Das schien mir ein Licht auf eines meiner eigenen Probleme zu werfen. Mir gelingt es nicht mehr, Geschichten zu erzählen, auch wenn ich es immer wieder einmal versuche. Vielleicht liegt es daran, dass ich immer weniger glaube. Fast nichts mehr, wenn ich mich im Zweifelsfall nicht selbst von der Wahrheit überzeugen kann. So hat das Ende von blog.de und damit das Ende meines alten Pseudonyms cuentacuentos doch sein Gutes. Der Name passte einfach nicht mehr.

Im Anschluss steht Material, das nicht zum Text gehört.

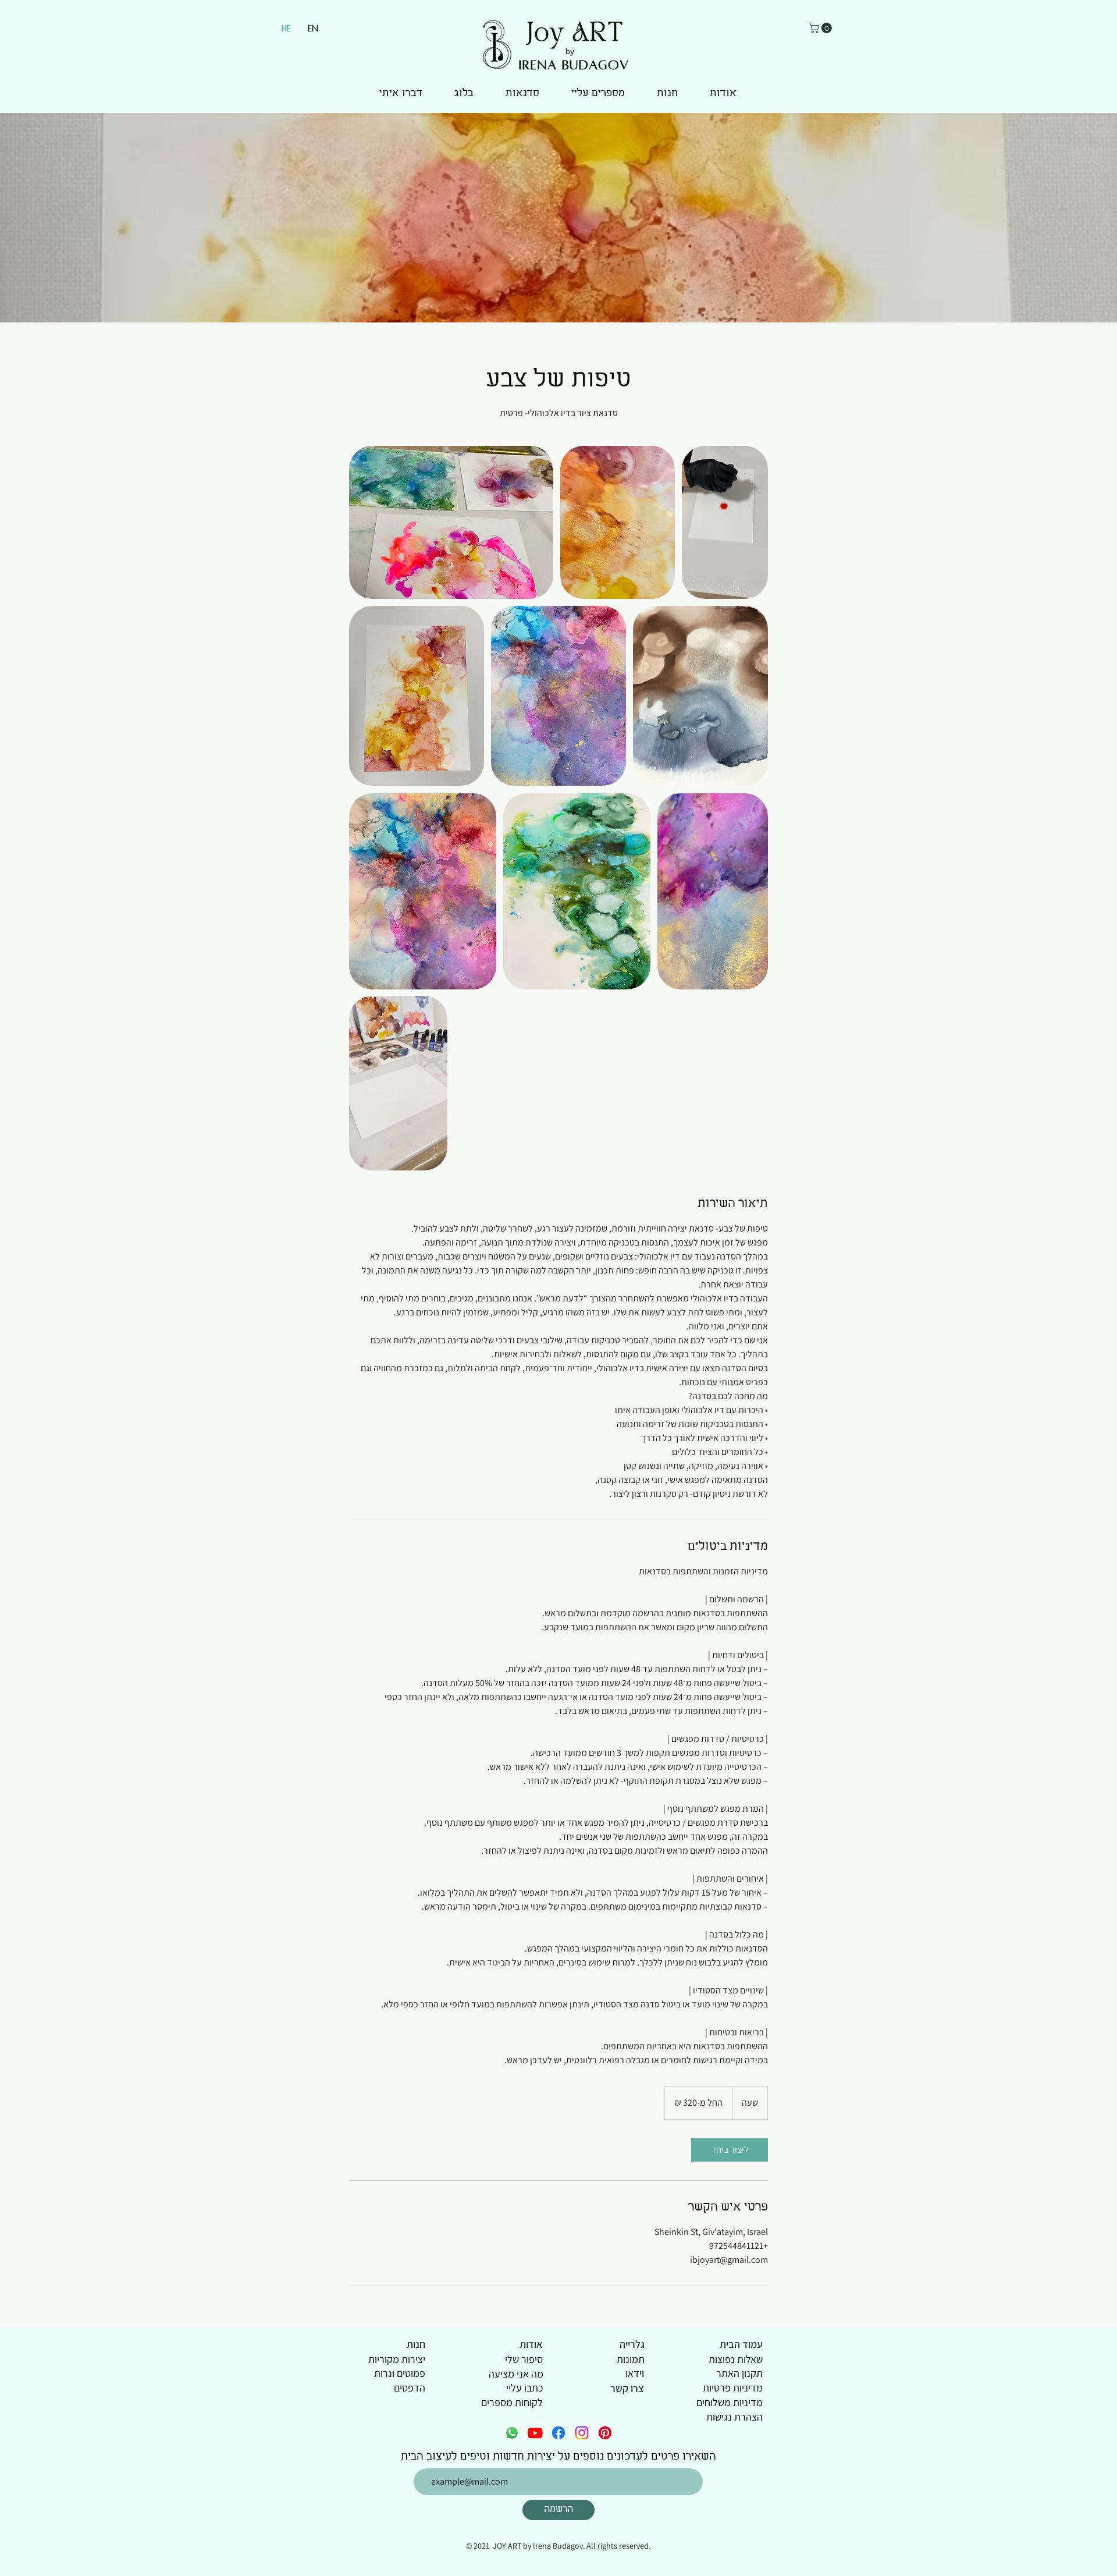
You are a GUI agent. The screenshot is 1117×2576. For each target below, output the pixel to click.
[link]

Aber noch mal zum Film: Gut gefallen haben mir die schauspielerische Leistung von Paul Dano in der Hauptnebenrolle des Schauspielers Jimmy Tree. Wirklich gut waren auch die musikalischen Bestandteile des Films: Paloma Faith als Sängerin auf der Bühne des Kurhotels und die Südkoreanische Sopranistin Sumi Jo, die schließlich das von Ballinger komponierte Stück singen darf, das ursprünglich für seine inzwischen demenzkranke Ehefrau geschrieben worden war.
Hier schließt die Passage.